In [1]:
from pathlib import Path
from openeye import oechem, oespruce
import pandas as pd
import tempfile
from typing import List, Tuple
import numpy as np

# The problem

I ran a slightly modified version of JDC's script [found here](https://github.com/RobertArbon/covid-moonshot/blob/dimer/scripts/00-prep-all-receptors.py) to generate outputs so i could make sure my new script reproduced the original results. The results, for x0072 and x0689 can be found in the folder `JDC`. You can @vis...pml the PyMol script to see the dyad in stick form. 

**Problem**: the histidine does not get protonated.
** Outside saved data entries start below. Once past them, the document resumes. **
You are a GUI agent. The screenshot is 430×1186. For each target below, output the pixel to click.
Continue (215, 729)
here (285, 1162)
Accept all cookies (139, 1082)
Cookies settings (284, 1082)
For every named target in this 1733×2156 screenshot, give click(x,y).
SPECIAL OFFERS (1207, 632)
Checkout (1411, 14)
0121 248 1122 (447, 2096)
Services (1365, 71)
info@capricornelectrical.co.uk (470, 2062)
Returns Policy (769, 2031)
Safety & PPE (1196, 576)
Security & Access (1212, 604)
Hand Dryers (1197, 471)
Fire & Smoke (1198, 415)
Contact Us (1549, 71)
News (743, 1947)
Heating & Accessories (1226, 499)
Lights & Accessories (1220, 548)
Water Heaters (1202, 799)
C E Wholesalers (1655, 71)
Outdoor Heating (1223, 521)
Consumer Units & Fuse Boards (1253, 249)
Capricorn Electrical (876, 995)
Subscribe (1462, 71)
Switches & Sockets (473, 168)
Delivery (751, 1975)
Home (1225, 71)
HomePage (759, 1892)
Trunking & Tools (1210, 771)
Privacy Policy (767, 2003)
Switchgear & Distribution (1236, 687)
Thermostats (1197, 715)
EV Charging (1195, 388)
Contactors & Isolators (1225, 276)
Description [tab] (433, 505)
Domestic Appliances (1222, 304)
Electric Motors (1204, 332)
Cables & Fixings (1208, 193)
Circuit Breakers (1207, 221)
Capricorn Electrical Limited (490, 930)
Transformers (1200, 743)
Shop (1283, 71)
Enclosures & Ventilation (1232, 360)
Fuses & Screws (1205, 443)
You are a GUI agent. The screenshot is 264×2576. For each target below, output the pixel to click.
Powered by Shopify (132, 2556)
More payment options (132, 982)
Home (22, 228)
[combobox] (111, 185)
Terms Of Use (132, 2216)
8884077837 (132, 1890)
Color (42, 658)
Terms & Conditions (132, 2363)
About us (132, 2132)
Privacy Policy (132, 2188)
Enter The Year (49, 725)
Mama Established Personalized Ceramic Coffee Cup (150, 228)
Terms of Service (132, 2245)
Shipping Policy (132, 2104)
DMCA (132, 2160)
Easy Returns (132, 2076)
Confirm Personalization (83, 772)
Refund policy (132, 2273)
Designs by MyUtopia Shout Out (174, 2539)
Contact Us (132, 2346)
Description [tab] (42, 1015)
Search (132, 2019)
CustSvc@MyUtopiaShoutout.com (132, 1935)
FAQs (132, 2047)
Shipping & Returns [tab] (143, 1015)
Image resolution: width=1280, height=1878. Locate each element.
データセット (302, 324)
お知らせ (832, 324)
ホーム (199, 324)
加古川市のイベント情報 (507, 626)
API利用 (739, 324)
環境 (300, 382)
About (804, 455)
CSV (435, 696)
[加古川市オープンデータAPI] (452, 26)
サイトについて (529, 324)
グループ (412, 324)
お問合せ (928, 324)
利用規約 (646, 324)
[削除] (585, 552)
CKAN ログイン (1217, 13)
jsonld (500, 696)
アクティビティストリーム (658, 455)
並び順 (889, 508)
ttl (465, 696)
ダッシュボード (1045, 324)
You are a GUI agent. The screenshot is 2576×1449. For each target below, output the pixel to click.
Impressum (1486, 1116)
I think in the Slack channel I said it was the Cys that doesn't get affected - but that was wrong (or I had another error...) 

This notebook presents the absolute bare minimum to reproduce this problem[1]. The results of running this notebook, `-protein.pdb` and `-protein-thioloate.pdb`, are put in the root of this folder. Also in this folder are PyMol scripts to quickly show the dyad in stick form. 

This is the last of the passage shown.